> _Written tasks_
#1 In the essay on classical science fiction, what event marks the start of the classical period?
#2 Carry on the essay on classical science fiction, picking up after its final sentence.

> _Quoted passage_
----------
Having advanced this definition of SF, I’m now going to make a temporary concession to people who consider it too narrow by relabeling what it covers “classical SF”, or cSF. Those with a little historical awareness of the field will recognize that the classical period began in 1939 with Robert Heinlein’s first publication under John W. Campbell, the then-new editor of Astounding Science Fiction magazine.
Almost anyone with any exposure to SF will recognize that much but not all of what is popularly labeled SF is cSF. The question I will address in the remainder of this essay is: why should we consider cSF normative? What grounds do we have for regarding a work that claims to be SF but is not cSF to be defective SF?
One reason is historical. Previous attempts to abandon the deep norms of cSF while preserving its stage furniture and surface tropes have not aged well. The “New Wave” of the late 1960s and early 1970s was spent by the early 1980s. Later insurgencies within the field, notably the cyberpunks of the late 1980s and early 1990s, retained cSF’s assumption of rational knowability (and all that followed from it) even while trying to radically transform the genre in other ways.
----------
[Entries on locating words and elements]

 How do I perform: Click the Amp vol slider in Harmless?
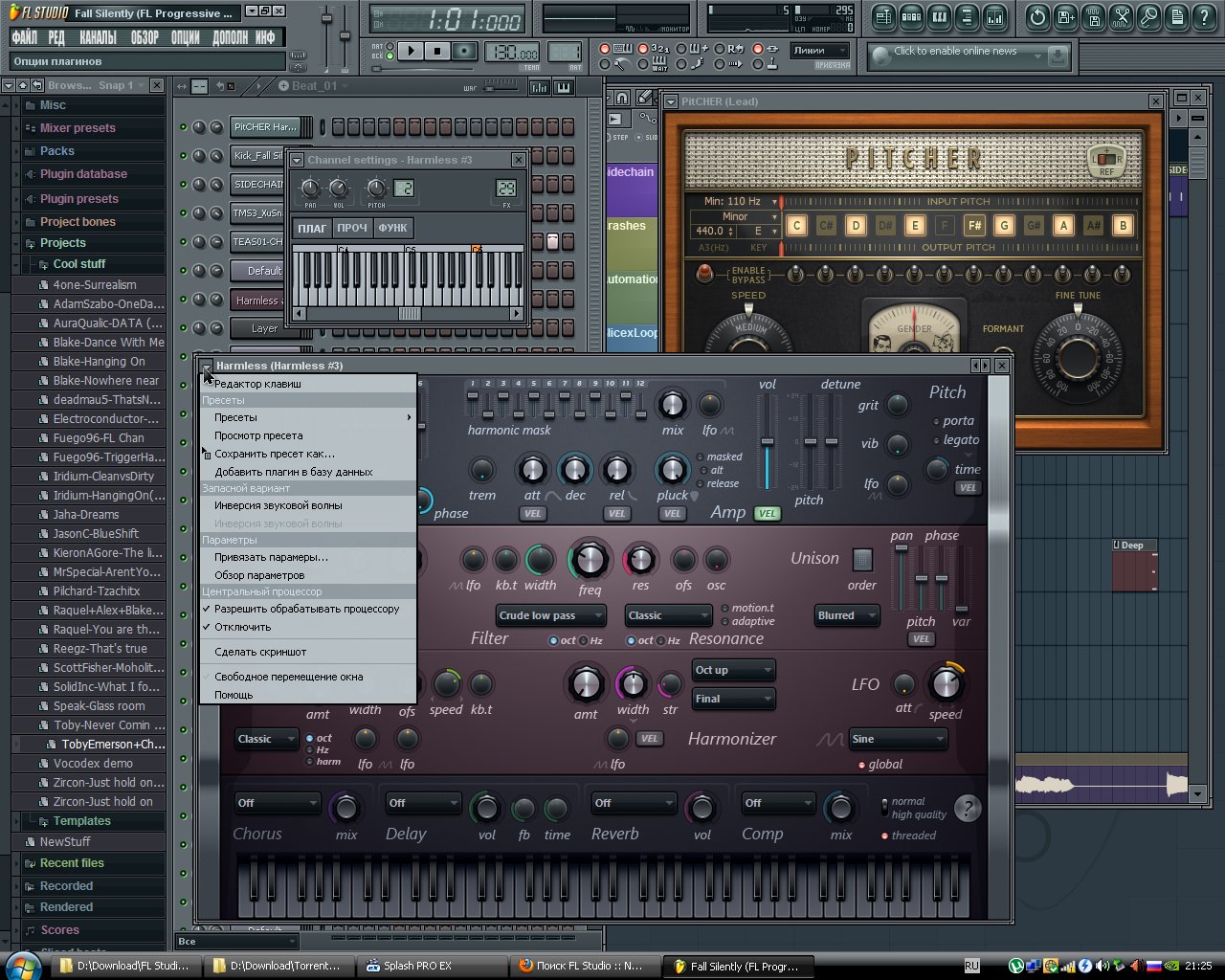(x=768, y=442)
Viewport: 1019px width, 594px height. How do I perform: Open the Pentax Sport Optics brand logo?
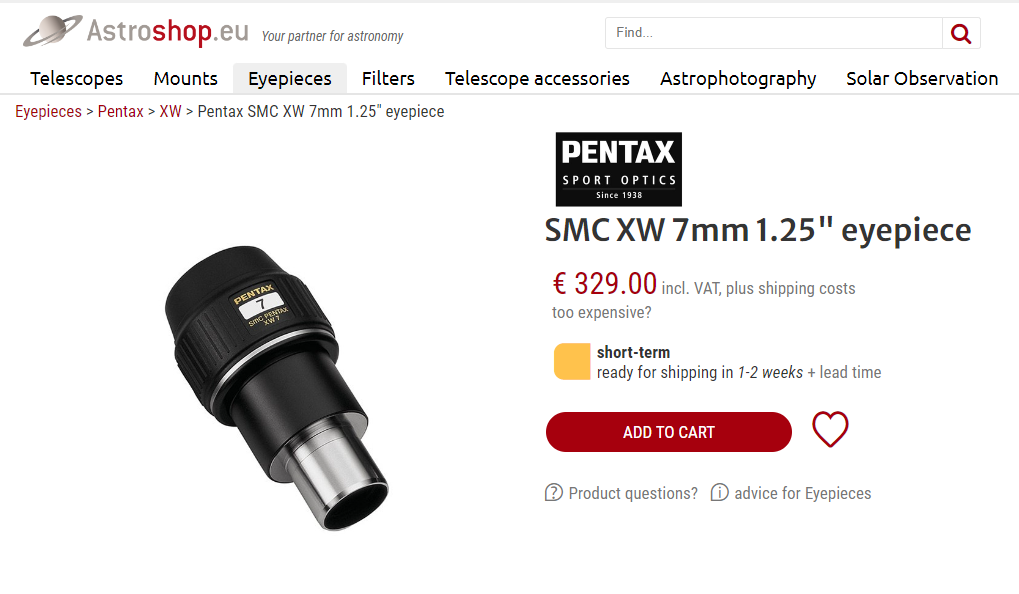(x=619, y=170)
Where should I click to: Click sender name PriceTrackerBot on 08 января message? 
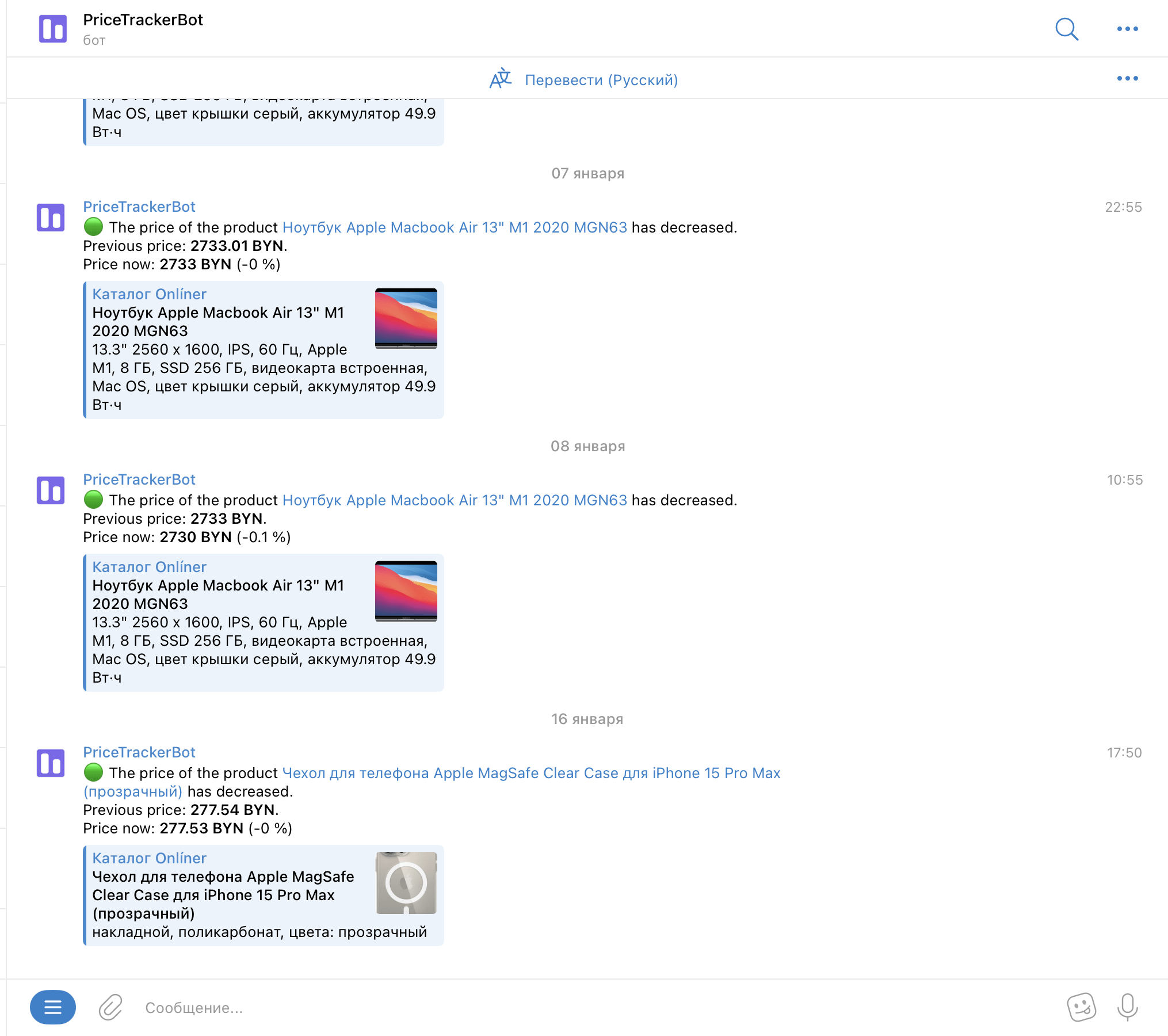tap(139, 479)
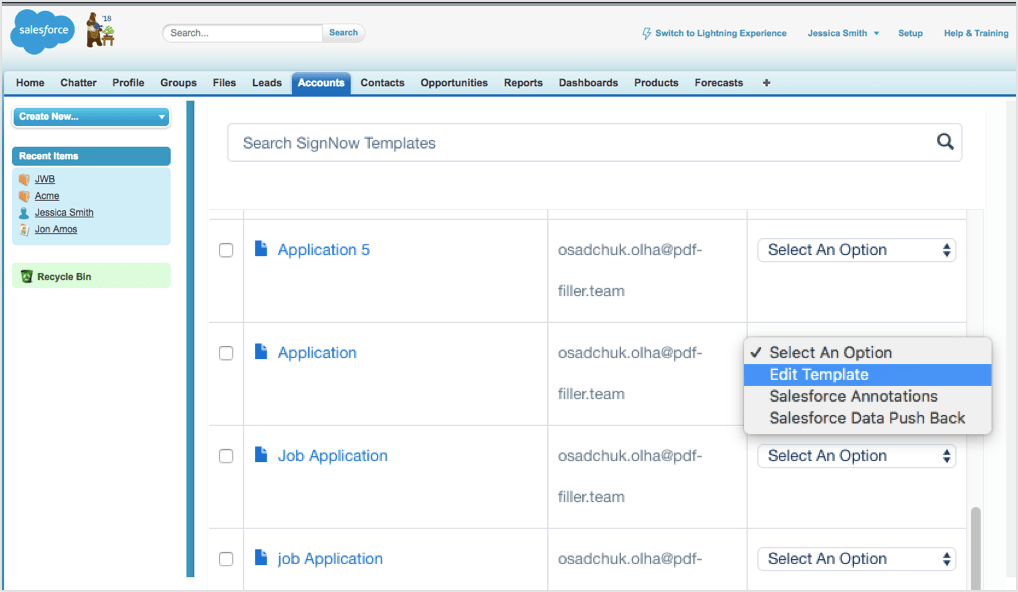Choose Edit Template from the open menu
Image resolution: width=1018 pixels, height=592 pixels.
[820, 374]
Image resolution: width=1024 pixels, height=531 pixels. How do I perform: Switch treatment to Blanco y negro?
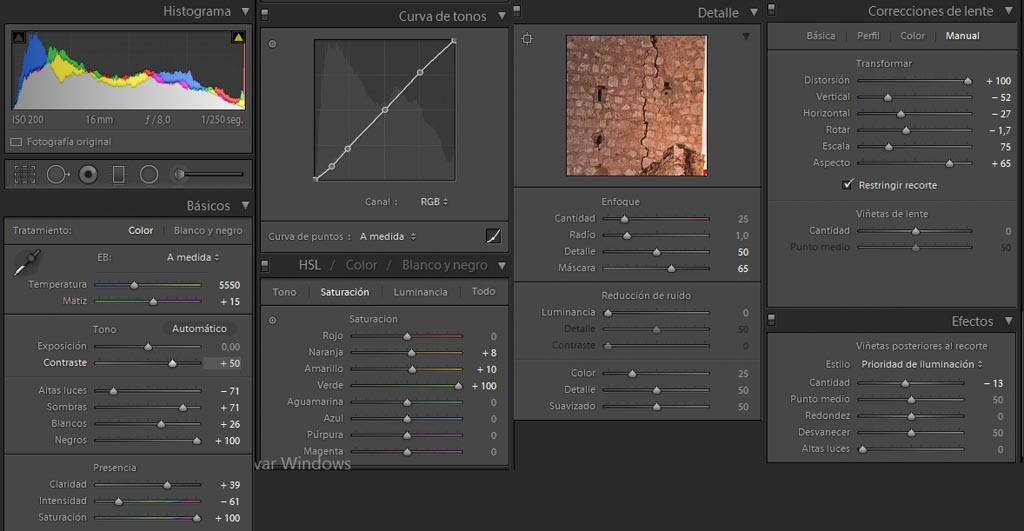coord(208,230)
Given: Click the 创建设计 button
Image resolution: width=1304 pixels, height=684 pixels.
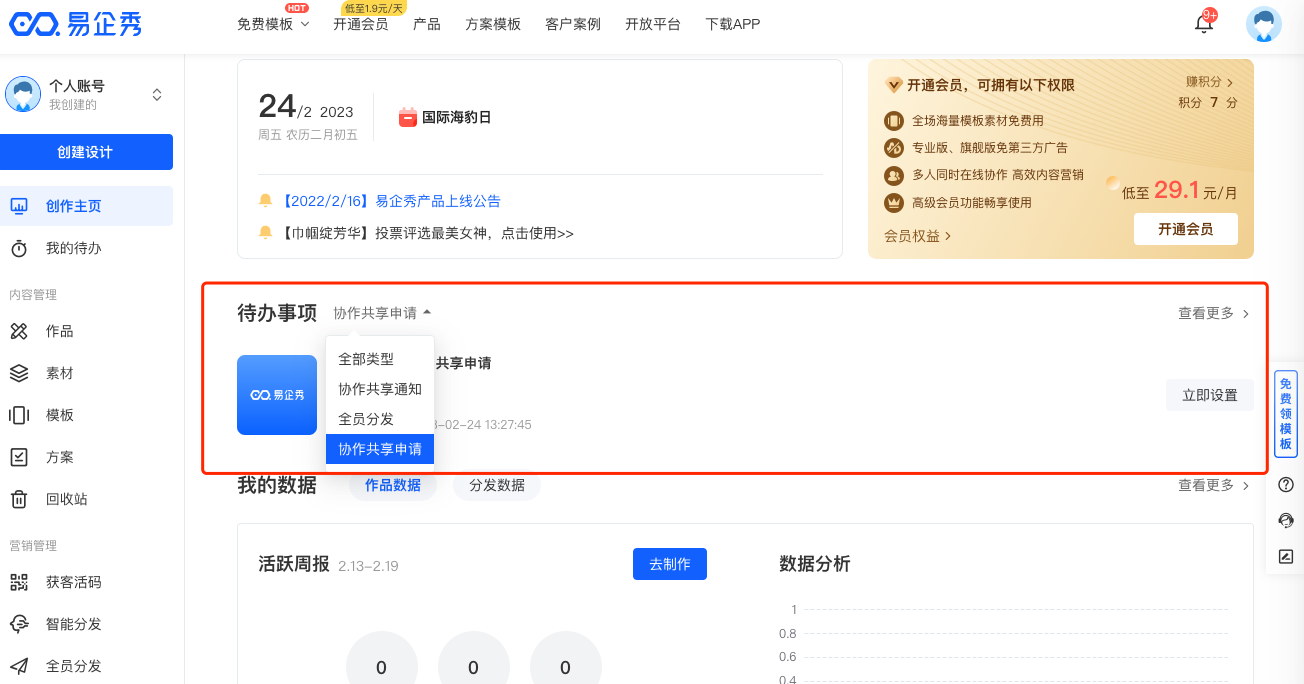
----------
> _Per-task outputs_
#1 Robert Heinlein's first publication under John W. Campbell, the then-new editor of Astounding Science Fiction magazine, in 1939.

#2
The reason beneath that history is reader response. SF doesn’t exist in a vacuum; people who want fantasies or Westerns or romances know how to find them, and in general the kind of person who can be attracted by the way SF is packaged (spaceships and other high technology on covers, etc.) wants rational knowability and wants to play the kind of game with the author that is characteristic of cSF, even if he or she is not very introspective about that desire and not very good at the game yet.
This is why SF readers – even inexperienced ones – often experience violation of the deep norms of cSF as a kind of dishonesty or malicious subversion. They can tell they’re being cheated of something even if they don’t know quite what. Forty years ago this feeling was often articulated against the New Wave by complaining that its works were “depressing” – which was true, and remains true of a lot of defective SF and anti-SF today, but doesn’t get at the actual root of the problem.